You'll remember, I'm sure, the history of the American Revolution that you were taught in high school.
The British were spending a lot of money in North America.
They had a big army defending their colonies against Native Americans and the French.
They wanted the colonists to help with at least some of that burden.
So they imposed a series of tariffs and duties
over the course of the 1760s
and early 1770s.
The Stamp Act, the Navigation Act,
and so on.
But the colonists object.
No taxation without representation.
They start a boycott of all imported
British products, principally tea,
because tea is big business
in the 1760s. The colonists are drinking extraordinary amounts of it. Oolong, principally tea, because tea is big business in the 1760s. The colonists are
drinking extraordinary amounts of it. Oolong, Souchong, lots of green tea, and of course,
buhi, that deep, leathery taste. They're addicted to it. In Boston, the boycott is led by some of
the town's most prominent businessmen. And a few years ago, a historian named John Tyler
wonders, who are these merchants leading the fight against British tea? What is the nature
of their business? So he goes to the Boston Athenaeum on Beacon Street, one of the oldest
independent libraries in the United States. Ornate high ceilings, enormous leaded windows,
founded in 1807, full of all sorts of treasures.
And Tyler starts digging through old insurance records in the Athenaeum archives.
I mean, is this a vast set of boxes? I mean, what are we talking about here?
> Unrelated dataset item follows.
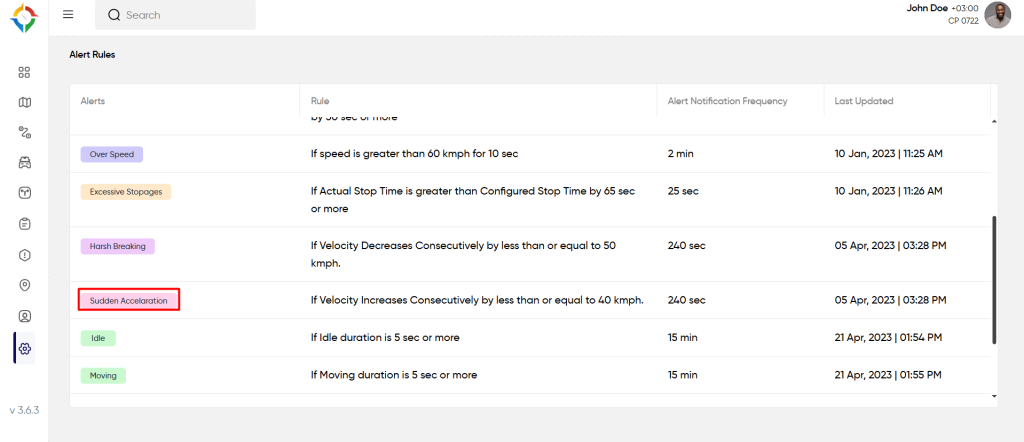Click the table scroll down arrow
1024x442 pixels.
[994, 396]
We're talking about hundreds of policies that were written during that period by a man named Ezekiel Price.
Tyler is an elegant man, cultivated patrician,
just retired after 36 years teaching history at Groton,
one of the exclusive private boarding schools of New England.
His theory is that insurance records are a pretty good way of finding out what someone's business really is,
what they're buying, selling, whether sourcing their goods.
Because you may lie to the government or your competitors, but you have no reason to lie to your insurer about what you're up to.
So when you go in these insurance records, first of all, does this mean you're the first
historian to have gone through the insurance records? Yes, probably. Yes.
As Tyler works his way through Ezekiel Price's policies, he notices something unusual.
At the time, if you were a colony of the British Crown, you had to
import all of your products through England
on English ships.
But in Price's records, it showed that
a lot of the cargo coming into Boston
hadn't stopped in England at all.
Other times, the customs
records would say one thing,
this ship has all the right clearances,
but the insurance records on the same ship
would say something completely different.
And sometimes, the premiums were really high,
way too high for what should have been routine voyages.
The Patriots of Boston, Tyler realizes,
are smugglers, tea smugglers.
Historians had always suspected as much
because there was a lot of smuggling in those days.
But Tyler shows that it's everywhere.
Everyone.
Some of the biggest names in Boston.
John Hancock is in the middle of it.
They're shipping in tea from China via Amsterdam
and then on to America through some circuitous route.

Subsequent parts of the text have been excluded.